Across all districts, several administrators have expressed frustration at having to decide how to keep children safe in school buildings as the virus increases and the county does not have a mandate of its own. Some called on the health authorities to intervene.
“Public schools should not make the decision to hide or not hide our students. School administrators and elected school board members should not be making this decision, ”Shawnee Mission Superintendent Michelle Hubbard said at last week’s meeting. “We have all been placed in an extremely difficult situation, being left to be the only line of defense for this virus. If public health is really at stake, then public health officials should be allowed to make this decision. ”
Schools face continued protests, as parents fight for the choice of sending their child to school with or without a mask.
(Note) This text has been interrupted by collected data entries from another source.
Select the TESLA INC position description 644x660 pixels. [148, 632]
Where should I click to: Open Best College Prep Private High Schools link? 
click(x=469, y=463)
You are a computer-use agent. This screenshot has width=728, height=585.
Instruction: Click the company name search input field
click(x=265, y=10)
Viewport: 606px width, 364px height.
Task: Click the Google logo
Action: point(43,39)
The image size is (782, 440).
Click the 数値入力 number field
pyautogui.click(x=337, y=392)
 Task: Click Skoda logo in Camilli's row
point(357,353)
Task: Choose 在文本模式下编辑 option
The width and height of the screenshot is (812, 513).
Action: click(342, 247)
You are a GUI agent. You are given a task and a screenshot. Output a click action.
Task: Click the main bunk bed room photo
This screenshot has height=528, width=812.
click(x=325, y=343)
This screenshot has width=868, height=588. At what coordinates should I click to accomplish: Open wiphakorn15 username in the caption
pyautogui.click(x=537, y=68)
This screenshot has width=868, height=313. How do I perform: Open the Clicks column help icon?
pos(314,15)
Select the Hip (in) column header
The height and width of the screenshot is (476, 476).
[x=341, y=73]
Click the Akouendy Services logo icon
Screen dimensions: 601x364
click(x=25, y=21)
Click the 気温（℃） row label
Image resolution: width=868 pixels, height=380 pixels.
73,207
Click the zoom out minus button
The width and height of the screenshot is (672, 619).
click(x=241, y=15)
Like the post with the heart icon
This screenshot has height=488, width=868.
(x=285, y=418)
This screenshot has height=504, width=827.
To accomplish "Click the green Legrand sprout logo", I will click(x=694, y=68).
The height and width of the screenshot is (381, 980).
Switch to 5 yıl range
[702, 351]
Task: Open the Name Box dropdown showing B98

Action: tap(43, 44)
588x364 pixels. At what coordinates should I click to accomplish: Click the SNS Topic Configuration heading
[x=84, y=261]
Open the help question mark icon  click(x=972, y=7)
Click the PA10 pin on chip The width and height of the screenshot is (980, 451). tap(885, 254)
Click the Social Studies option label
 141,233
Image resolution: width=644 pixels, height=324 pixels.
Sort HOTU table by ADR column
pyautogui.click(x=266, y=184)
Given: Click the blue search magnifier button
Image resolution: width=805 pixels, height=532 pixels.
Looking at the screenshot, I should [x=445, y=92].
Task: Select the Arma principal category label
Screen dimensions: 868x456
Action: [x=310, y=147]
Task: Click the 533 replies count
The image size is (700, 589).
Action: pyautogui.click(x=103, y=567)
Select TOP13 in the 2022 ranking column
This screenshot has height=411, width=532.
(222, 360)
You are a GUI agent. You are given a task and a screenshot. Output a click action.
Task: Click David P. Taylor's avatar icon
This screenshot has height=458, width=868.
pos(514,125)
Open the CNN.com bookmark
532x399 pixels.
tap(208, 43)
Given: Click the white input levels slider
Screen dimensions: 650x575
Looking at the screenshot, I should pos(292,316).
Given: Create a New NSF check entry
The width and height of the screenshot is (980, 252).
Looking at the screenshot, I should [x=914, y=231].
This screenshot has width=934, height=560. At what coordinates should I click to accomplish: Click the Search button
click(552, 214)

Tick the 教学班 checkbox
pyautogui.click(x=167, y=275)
Other districts in the county have so far made masks optional, although they continue to assess the trend of cases and, even without a county order, may issue new rules before school starts this month. Many students will be returning to class on August 12.
County documents show the vaccination rate among 12 to 17 year olds is less than 40%.
Last week, more than 900 cases of COVID-19 were reported, a significant jump from the 67 cases reported in the last week of May.
The Johnson County Council of Commissioners meets at 9:30 a.m. on Thursday.